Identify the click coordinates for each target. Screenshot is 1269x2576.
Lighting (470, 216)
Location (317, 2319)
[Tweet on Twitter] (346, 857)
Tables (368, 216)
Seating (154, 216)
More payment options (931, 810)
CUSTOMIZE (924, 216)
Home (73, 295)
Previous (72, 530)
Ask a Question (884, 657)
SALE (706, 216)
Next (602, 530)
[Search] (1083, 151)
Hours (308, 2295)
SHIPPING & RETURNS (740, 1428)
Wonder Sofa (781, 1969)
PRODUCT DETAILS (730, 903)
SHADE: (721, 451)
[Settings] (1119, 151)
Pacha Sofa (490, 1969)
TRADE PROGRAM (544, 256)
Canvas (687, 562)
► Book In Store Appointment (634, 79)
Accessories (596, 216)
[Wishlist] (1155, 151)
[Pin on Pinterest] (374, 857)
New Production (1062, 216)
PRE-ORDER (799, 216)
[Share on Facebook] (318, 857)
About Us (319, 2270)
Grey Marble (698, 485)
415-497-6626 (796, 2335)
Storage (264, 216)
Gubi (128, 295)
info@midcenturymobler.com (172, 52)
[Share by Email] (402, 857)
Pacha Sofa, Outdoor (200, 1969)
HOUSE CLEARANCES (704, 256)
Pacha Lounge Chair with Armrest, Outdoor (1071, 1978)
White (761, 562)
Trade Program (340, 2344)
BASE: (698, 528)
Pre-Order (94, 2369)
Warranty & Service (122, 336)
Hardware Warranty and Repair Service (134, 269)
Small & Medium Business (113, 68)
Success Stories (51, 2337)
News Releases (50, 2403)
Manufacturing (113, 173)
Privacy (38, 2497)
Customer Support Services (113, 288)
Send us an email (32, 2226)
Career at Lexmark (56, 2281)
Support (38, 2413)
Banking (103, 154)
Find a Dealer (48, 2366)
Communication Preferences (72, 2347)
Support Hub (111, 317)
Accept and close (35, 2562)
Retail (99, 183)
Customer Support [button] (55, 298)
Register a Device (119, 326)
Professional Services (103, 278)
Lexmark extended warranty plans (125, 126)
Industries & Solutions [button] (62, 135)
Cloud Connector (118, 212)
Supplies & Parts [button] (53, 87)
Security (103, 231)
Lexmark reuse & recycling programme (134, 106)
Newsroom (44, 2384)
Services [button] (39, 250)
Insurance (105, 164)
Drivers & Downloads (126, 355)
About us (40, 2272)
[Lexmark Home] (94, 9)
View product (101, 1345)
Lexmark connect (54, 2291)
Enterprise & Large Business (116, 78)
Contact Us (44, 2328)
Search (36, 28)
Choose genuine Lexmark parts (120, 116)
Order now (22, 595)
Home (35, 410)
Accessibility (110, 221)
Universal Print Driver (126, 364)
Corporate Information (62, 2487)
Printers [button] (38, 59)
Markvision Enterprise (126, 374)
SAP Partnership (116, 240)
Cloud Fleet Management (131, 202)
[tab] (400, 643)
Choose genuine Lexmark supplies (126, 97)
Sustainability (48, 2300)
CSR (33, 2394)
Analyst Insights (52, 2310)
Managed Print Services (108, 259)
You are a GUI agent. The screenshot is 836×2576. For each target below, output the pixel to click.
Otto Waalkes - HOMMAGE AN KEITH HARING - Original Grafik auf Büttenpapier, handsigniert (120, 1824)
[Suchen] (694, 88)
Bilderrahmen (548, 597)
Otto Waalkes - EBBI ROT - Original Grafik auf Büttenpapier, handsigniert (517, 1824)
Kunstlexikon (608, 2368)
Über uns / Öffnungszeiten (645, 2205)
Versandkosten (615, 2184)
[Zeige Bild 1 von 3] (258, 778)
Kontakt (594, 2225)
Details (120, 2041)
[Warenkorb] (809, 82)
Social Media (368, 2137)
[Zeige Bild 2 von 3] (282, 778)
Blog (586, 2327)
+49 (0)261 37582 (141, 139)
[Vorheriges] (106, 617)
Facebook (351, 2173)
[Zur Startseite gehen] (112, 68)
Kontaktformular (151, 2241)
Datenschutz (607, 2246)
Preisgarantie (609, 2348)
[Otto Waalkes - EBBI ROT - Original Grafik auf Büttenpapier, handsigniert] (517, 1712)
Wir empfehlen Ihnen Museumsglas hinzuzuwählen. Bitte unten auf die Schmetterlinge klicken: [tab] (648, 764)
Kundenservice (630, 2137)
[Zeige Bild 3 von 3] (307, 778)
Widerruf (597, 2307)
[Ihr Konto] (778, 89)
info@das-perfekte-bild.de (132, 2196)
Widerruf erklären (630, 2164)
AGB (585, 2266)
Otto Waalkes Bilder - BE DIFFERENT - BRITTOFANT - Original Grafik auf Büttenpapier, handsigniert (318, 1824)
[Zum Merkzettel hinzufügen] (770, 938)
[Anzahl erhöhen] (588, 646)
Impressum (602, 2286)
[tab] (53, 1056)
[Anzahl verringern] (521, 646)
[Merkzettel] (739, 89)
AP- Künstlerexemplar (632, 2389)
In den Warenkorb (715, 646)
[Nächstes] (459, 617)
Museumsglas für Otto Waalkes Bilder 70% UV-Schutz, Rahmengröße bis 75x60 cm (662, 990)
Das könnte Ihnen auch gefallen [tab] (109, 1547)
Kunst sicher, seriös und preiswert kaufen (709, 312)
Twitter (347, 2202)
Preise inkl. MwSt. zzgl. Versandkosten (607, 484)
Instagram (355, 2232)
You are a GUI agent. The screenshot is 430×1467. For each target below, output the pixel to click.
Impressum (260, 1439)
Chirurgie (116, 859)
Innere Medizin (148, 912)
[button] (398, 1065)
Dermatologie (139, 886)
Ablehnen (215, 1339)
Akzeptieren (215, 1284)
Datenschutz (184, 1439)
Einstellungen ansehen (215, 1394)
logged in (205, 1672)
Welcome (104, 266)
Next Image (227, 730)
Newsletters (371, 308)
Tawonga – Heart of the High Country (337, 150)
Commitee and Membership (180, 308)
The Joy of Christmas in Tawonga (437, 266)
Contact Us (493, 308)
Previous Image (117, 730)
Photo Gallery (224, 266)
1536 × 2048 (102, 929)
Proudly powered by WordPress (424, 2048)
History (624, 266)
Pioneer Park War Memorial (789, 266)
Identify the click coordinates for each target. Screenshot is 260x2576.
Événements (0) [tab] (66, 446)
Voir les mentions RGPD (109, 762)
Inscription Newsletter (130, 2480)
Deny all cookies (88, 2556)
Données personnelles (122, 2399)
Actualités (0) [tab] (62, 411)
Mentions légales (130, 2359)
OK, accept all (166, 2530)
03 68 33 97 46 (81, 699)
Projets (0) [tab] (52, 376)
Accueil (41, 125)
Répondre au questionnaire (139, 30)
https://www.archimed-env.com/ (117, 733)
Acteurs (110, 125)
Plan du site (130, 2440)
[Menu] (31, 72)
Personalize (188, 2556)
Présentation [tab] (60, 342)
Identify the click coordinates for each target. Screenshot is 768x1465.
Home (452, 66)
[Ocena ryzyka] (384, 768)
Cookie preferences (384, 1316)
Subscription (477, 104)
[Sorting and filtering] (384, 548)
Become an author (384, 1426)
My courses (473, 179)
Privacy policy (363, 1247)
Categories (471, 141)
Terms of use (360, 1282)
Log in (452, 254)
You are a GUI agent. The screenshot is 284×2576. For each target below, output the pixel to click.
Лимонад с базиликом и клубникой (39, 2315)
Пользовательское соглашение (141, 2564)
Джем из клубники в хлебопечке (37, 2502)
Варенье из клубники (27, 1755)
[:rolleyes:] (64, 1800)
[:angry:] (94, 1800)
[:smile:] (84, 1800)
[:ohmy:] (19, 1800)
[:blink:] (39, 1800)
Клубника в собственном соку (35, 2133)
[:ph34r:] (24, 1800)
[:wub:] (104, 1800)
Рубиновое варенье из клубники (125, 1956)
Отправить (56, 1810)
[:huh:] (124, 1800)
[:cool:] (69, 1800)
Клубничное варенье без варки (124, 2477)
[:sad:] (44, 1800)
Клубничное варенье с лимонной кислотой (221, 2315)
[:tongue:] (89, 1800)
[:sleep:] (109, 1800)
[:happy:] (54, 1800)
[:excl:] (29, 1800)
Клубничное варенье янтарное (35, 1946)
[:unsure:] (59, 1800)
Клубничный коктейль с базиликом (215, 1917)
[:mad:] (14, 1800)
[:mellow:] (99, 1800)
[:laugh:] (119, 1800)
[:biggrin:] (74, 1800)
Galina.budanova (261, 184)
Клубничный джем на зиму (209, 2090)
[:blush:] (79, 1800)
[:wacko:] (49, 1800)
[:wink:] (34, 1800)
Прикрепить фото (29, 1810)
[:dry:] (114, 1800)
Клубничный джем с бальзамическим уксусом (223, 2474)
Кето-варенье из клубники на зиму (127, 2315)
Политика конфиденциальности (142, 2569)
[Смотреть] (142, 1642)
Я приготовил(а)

▬▬▬

**REQUIRED ACTION:**
Would you copy, unchanged, the stretch of the records above that begins at the line containing "Twitter (347, 2202)" and ends at the line containing "Proudly powered by WordPress (424, 2048)", and only that?

**ANSWER BOX:**
Twitter (347, 2202)
Preise inkl. MwSt. zzgl. Versandkosten (607, 484)
Instagram (355, 2232)
You are a GUI agent. The screenshot is 430×1467. For each target below, output the pixel to click.
Impressum (260, 1439)
Chirurgie (116, 859)
Innere Medizin (148, 912)
[button] (398, 1065)
Dermatologie (139, 886)
Ablehnen (215, 1339)
Akzeptieren (215, 1284)
Datenschutz (184, 1439)
Einstellungen ansehen (215, 1394)
logged in (205, 1672)
Welcome (104, 266)
Next Image (227, 730)
Newsletters (371, 308)
Tawonga – Heart of the High Country (337, 150)
Commitee and Membership (180, 308)
The Joy of Christmas in Tawonga (437, 266)
Contact Us (493, 308)
Previous Image (117, 730)
Photo Gallery (224, 266)
1536 × 2048 (102, 929)
Proudly powered by WordPress (424, 2048)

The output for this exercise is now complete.